Time for an untimely blog post (because that’s what I do lately when I’m in the throes of writing). This will hopefully be a short one (or not, depends on whether or not I get wind-baggy. The fact that this is the second parentheses in as many sentences does not bode well for that).
I’ve unceremoniously obliterated the word “Aspiring” from this blog’s title. I’ve had enough. I refuse to “aspire” to be a writer any more. I’ve spent the better part of 4 years… that’s right…
…”aspiring” to be a writer.
I’ve written a longer-than-novel length work. Re-written it from the ground up with a new main character and a tighter plot. Revised that 6 times and pared it down. Polished it. Had it Critiqued. Re-polished it. Queried it. Received a mountain of rejections. Received more than a few requests for more pages. I’ve even sent out a few full manuscripts when they were requested. I’ve received rejections on those.

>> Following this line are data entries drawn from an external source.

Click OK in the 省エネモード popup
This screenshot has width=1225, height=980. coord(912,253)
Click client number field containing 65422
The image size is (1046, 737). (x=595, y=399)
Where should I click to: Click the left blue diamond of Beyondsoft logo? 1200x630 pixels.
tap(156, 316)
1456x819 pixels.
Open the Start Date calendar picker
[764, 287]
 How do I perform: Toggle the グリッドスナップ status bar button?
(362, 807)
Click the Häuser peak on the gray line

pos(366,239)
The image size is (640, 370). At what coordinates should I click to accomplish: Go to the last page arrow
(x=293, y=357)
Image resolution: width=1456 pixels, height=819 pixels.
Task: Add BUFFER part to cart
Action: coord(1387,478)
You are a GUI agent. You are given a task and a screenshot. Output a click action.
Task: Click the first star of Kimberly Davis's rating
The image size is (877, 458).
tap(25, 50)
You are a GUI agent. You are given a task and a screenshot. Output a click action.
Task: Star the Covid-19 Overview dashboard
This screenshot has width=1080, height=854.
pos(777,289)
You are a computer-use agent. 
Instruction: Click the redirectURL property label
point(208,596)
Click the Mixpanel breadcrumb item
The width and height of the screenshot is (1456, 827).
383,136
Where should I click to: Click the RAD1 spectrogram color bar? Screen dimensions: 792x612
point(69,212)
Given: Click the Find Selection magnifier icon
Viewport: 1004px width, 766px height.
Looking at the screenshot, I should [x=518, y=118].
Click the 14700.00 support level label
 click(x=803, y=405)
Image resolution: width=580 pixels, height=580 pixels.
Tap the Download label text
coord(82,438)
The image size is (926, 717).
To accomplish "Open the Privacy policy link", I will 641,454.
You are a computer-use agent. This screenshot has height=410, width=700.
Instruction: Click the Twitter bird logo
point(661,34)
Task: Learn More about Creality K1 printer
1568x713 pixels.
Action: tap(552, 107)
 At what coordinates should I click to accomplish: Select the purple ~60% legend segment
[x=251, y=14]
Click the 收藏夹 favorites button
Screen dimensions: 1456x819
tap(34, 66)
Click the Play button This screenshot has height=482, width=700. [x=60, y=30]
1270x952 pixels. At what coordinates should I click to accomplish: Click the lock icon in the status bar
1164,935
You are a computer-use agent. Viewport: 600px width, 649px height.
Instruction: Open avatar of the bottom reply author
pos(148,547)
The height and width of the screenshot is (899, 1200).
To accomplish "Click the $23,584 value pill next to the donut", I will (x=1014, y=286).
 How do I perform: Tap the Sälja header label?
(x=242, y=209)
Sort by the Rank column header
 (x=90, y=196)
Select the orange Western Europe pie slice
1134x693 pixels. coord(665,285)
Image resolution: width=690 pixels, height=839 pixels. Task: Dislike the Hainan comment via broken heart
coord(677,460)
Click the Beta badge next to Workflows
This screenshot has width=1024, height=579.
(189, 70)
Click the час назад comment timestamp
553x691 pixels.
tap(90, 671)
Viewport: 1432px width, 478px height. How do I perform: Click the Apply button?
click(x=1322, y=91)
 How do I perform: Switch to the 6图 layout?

More than that, I’ve written other stuff. I have outlines and “voice/character” vignettes written for four more books. I’ve written 45,000 words on one of them and 16,000 words on another. All while “aspiring” to be a writer.
Well, I quit. I’m done. No more. This “aspiring writer” thing is for chumps and I’m not going to play that game. I’m taking that ball and going home.
I have better things to do with my time.
Like being an actual writer. Lets get down to the point of the matter. I haven’t been “aspiring” to be a writer since that first time I wrote “the end” (all in lower case, just like that) at the end of a ~140,000 word manuscript. It didn’t have to be that long (it’s now ~91,000 words), but it was. And I made it start to finish (not necessarily in that order).
So it’s time I got honest, not just with you, fair readers (few as you are, you’re important enough to be honest with), but also to myself. I’m not “aspiring” to be a writer any more. That’s not a label I can hide behind whenever someone doesn’t take my writing seriously. Playing off it as some sort of self-effacing joke.
It doesn’t matter that I’m not published (yet!). It doesn’t matter that I don’t have an agent (yet!).
I take my writing very seriously. This is not a hobby for me (and it’s fine if it is for other people). I will continue down this path, working to improve my craft.
I am a writer. I don’t have time to aspire.